Keywords: Malware polymorphism, Tactics Techniques Procedures, Hybrid Machine Learning, Malware Classification, Cybersecurity datasets.
TL;DR: This paper presents a hybrid machine learning approach combining Fuzzy Ranking and Support Vector Machines to detect polymorphic malware with high precision, leveraging the CIC2022 dataset for enhanced cybersecurity decision-making.
Abstract: Background and Objective: The emergence of new technologies, such as artificial intelligence (AI), continues to enhance human life and activities. With advancements in information technology, communication, robotics, and Industrial Control Systems (ICS), accessing and utilizing powerful computational resources has become increasingly feasible. However, these same technologies can also aid malware in bypassing modern cybersecurity defenses by enhancing its capabilities. Polymorphism is a key example of an advanced malware technique that can be exploited using machine learning (ML). This research aims to address malware polymorphism by leveraging hybrid machine learning (HML) approaches.
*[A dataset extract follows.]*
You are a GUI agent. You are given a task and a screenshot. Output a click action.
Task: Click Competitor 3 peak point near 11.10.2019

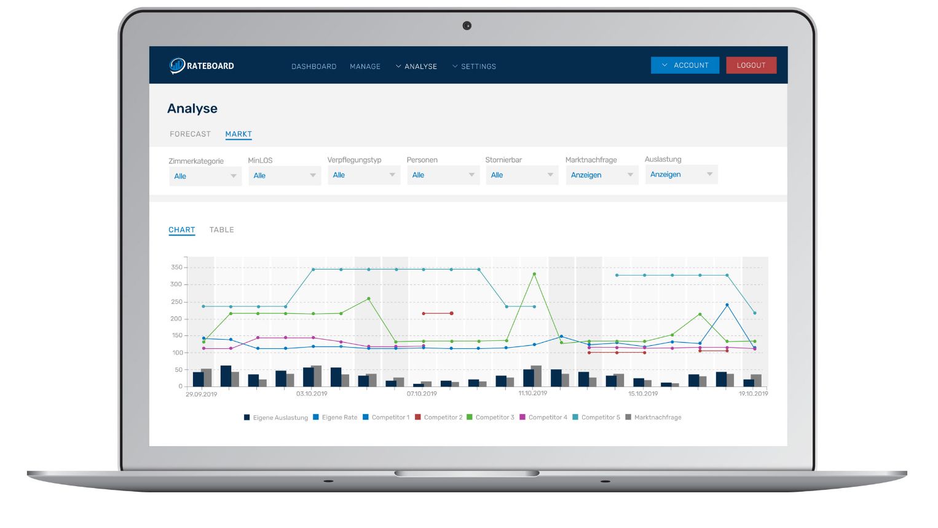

Method: Building on insights from previous research, this study focuses on selecting an appropriate dataset and HML algorithm to achieve high-precision polymorphism detection. The objective is not only to detect polymorphic malware with high accuracy but also to provide real-time descriptions of malware tactics, techniques, and procedures (TTPs) to improve decision-making in cybersecurity. To implement this approach, the CIC2022 malware dataset from the Canadian Institute of Cybersecurity was cleaned, formatted, pre-processed, and trained using an HML algorithm that combines Fuzzy Ranking (FR) and Support Vector Machine (SVM). The performance of the proposed method was evaluated using a confusion matrix, cross-validation AUC-ROC curve, F1 score, and false positive rate (FPR). Finally, the trained model was tested on simulated polymorphic malware to analyze its actual TTPs.
Results: The integration of SVM with FR-based feature selection achieved an overall precision rate exceeding 0.95 for polymorphism detection. Furthermore, using the CIC2022 dataset, the model provided an approximate description of malware TTPs, achieving an even higher accuracy (0.9977) on the Microsoft BiG 2015 dataset when tested within an isolated Windows environment.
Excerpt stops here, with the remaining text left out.